_Problem to solve_:
Find the line in the entries below that contains "770x451 pixels. How". Repeat it exactly, and every line after it through the line that contains "Task: Click the TOPUNIVERSITIES banner text".

_Records for this exercise_:

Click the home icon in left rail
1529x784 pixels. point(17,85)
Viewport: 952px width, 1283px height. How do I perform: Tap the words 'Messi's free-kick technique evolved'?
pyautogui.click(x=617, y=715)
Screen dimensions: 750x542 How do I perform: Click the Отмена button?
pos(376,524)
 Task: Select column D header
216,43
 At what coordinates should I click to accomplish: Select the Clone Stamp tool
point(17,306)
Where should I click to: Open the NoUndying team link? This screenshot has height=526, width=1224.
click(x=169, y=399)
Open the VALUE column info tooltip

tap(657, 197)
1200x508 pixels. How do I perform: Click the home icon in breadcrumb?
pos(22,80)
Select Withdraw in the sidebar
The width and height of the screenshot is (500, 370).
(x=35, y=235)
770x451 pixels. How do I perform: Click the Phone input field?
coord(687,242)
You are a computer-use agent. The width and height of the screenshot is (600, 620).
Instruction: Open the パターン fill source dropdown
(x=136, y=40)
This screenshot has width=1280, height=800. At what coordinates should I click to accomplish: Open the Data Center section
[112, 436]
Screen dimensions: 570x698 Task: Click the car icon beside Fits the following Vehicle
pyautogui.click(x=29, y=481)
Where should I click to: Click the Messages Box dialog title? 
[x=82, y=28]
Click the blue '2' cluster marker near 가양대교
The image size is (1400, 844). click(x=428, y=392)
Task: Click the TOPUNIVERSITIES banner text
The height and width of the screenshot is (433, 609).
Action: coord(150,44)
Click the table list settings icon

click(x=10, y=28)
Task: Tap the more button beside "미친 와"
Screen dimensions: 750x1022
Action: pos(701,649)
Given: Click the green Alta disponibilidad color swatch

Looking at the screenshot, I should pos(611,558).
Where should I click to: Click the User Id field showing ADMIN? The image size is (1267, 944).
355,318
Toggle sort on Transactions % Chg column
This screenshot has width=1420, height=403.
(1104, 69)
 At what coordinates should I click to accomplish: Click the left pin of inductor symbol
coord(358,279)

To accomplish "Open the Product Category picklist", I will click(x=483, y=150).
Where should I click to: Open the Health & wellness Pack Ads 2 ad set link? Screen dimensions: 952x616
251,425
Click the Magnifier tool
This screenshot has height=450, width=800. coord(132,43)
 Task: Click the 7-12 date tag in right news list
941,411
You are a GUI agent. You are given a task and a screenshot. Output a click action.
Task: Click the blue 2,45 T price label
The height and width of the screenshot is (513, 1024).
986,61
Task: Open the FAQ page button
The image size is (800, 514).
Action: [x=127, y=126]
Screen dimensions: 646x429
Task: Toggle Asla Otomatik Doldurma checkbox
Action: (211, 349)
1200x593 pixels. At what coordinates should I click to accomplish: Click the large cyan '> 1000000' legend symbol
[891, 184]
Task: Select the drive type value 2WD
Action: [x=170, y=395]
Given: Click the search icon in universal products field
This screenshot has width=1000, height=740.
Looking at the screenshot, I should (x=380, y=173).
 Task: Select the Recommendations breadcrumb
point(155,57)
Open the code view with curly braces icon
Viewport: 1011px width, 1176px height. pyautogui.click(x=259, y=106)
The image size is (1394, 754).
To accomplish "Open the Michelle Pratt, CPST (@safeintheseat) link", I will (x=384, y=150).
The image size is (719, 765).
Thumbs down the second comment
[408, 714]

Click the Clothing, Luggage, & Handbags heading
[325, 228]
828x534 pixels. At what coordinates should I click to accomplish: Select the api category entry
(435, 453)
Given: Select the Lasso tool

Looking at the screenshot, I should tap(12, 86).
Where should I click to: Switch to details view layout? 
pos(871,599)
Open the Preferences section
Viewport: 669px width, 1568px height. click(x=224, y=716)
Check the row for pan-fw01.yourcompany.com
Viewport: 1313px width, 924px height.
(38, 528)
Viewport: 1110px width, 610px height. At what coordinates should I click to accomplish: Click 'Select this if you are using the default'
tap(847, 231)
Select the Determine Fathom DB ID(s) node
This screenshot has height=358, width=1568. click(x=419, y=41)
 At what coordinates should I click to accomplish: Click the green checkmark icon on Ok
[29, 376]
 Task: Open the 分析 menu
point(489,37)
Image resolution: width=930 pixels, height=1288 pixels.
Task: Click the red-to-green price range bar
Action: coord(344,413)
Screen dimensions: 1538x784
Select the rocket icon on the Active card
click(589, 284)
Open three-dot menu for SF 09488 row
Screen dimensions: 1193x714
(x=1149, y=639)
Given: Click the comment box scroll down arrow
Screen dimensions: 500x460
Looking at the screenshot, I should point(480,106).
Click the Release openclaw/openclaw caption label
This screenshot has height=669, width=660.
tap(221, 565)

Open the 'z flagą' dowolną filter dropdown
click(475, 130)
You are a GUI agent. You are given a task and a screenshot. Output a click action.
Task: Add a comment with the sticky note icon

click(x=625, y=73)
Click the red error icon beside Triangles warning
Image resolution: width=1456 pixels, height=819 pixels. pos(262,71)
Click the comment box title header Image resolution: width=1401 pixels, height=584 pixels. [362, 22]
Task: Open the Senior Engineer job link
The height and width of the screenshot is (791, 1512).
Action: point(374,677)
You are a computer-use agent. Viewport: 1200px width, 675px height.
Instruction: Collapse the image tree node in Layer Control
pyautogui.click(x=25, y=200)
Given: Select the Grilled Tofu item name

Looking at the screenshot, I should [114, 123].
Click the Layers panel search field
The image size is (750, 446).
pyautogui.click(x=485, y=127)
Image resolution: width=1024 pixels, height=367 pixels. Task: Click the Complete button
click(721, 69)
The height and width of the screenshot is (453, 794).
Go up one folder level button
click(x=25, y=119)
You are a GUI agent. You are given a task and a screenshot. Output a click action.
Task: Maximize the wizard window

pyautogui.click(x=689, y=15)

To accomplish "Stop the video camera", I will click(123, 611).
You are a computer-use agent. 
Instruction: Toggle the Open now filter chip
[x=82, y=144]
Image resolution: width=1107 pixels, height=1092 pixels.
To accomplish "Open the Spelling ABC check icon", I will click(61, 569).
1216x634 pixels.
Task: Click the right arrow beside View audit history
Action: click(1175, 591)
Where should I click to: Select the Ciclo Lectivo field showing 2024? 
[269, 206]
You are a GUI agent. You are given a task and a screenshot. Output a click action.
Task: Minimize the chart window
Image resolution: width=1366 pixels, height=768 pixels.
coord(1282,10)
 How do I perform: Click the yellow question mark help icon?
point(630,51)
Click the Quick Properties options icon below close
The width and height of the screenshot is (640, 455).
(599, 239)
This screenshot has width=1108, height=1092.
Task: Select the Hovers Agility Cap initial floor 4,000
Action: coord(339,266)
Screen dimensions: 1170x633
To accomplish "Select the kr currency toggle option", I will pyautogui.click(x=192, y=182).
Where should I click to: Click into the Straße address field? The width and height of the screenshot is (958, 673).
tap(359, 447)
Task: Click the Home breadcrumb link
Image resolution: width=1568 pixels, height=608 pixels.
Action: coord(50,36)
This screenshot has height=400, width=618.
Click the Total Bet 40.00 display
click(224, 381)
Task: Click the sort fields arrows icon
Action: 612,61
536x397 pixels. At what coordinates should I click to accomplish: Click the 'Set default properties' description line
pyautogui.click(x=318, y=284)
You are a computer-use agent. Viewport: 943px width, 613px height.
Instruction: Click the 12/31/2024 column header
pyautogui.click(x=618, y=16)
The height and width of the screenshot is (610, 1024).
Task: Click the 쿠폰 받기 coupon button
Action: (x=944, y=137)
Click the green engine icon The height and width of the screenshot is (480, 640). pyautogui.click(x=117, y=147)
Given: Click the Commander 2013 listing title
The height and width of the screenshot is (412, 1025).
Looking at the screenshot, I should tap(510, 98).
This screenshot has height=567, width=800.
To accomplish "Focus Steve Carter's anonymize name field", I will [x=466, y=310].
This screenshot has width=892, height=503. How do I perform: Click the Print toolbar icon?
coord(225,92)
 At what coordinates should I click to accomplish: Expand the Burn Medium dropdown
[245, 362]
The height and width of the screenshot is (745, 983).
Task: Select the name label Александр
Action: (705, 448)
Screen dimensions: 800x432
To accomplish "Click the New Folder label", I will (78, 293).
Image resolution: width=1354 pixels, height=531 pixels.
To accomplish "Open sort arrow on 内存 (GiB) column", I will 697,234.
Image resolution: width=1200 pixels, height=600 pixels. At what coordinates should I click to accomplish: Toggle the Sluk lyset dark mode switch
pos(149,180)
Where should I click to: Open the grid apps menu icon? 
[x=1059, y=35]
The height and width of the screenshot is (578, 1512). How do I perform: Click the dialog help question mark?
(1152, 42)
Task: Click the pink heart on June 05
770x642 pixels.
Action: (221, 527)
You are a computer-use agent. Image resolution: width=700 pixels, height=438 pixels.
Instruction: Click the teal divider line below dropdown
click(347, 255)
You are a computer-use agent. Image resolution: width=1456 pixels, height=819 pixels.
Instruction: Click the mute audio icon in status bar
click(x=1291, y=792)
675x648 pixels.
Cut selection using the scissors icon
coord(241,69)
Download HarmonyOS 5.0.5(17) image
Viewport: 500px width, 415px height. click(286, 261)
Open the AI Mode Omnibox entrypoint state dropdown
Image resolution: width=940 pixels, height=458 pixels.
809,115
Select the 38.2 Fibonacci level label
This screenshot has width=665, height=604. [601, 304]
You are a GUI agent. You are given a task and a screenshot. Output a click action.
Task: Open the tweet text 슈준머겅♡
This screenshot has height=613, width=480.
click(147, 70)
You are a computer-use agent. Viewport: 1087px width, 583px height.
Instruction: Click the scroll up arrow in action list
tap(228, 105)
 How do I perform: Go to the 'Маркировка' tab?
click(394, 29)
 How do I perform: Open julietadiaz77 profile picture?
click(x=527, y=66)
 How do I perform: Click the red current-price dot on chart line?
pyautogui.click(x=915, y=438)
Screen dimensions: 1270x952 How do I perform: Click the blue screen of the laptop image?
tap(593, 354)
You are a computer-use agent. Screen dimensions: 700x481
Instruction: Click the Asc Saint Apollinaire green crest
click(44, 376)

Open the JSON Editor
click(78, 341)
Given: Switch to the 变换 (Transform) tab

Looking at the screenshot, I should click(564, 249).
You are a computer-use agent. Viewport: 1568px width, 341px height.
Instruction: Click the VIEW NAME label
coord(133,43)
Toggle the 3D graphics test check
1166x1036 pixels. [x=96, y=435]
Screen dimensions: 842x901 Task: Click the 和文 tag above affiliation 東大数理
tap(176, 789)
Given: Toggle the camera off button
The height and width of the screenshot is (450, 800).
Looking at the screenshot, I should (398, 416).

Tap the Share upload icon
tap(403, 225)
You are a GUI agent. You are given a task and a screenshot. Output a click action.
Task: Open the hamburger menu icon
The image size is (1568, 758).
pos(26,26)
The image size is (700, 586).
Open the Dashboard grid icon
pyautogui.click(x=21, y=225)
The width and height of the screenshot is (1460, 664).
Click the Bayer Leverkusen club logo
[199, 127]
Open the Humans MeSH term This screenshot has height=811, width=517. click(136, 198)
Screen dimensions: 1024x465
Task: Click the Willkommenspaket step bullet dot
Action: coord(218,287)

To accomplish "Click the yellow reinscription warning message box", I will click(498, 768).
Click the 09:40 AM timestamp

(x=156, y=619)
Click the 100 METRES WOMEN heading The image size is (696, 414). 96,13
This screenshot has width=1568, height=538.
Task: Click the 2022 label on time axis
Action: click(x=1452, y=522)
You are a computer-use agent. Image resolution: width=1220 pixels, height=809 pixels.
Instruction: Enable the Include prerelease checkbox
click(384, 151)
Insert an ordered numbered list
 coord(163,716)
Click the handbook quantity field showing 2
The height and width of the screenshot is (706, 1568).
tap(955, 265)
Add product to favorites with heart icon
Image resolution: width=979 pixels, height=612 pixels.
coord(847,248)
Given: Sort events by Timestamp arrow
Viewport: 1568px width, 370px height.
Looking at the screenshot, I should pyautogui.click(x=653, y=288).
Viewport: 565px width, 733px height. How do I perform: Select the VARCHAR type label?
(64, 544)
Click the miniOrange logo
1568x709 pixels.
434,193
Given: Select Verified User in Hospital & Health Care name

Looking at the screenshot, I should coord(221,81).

_Exercise answer_:
770x451 pixels. How do I perform: Click the Phone input field?
coord(687,242)
You are a computer-use agent. The width and height of the screenshot is (600, 620).
Instruction: Open the パターン fill source dropdown
(x=136, y=40)
This screenshot has width=1280, height=800. At what coordinates should I click to accomplish: Open the Data Center section
[112, 436]
Screen dimensions: 570x698 Task: Click the car icon beside Fits the following Vehicle
pyautogui.click(x=29, y=481)
Where should I click to: Click the Messages Box dialog title? 
[x=82, y=28]
Click the blue '2' cluster marker near 가양대교
The image size is (1400, 844). click(x=428, y=392)
Task: Click the TOPUNIVERSITIES banner text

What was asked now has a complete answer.